= Conrad Schmitt =

American painter

Conrad Schmitt (April 20, 1867 – December 28, 1940) was twelve years old when his family's church in Fussville, Wisconsin was decorated for the first time, in 1879. Watching skilled artists transform the space with paints and stencils, he realized that this was his calling. At fourteen, he was apprenticed to Professor Louis Loeffler, a church decorator in Milwaukee.

Then his practical, Bavarian-immigrant parents prevailed in their quest to have Conrad attend business school for two years. The time he spent learning the basics of running a business turned out to provide invaluable knowledge for the founder of an international art studio. Conrad also studied under the respected mural artist, Jan Sukaczynski, and with master painters in Rome. They included Joseph Wilpert, a fresco painter who was also an expert in the ancient artwork of the catacombs of Rome. Conrad was a talented artist and a hard worker. In order to keep a promise to his employer while decorating the Milwaukee courthouse, he once walked twelve miles from his father's home in a heavy snowstorm.

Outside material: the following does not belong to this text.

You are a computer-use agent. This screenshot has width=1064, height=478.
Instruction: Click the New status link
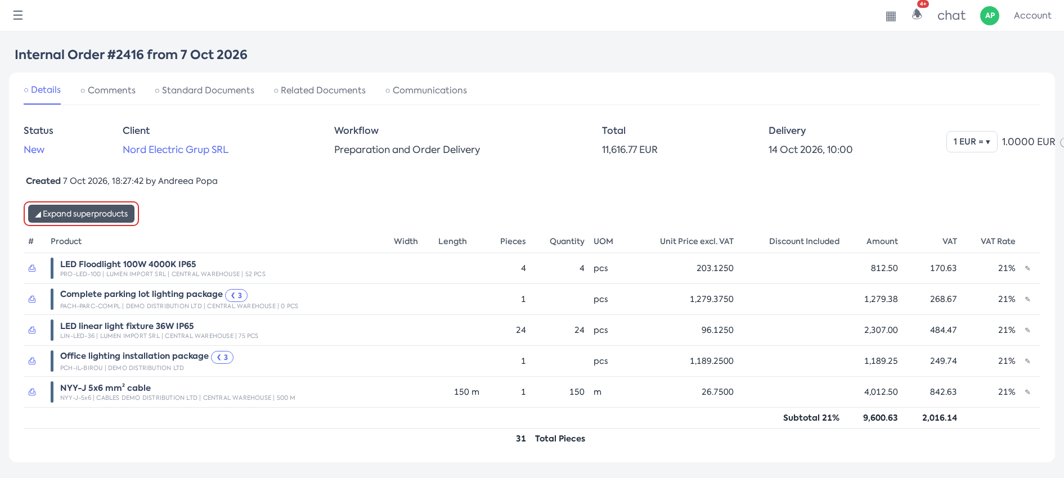coord(34,150)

By the age of twenty, Conrad was already handling large projects for bishops, bankers and elite residential clients. He drew employees from the many skilled, European artists living in the U.S. He also visited Europe and brought those with great talent to America. Soon CSS had a staff approaching two dozen. A solid business with skilled artisans, Conrad Schmitt Studios quickly became one of few national companies to conduct large-scale interior decorating and stained glass projects, along with Tiffany Studios of New York. The Studio provides artwork for churches, estates, theatres, courthouses, banks and other public buildings throughout the country.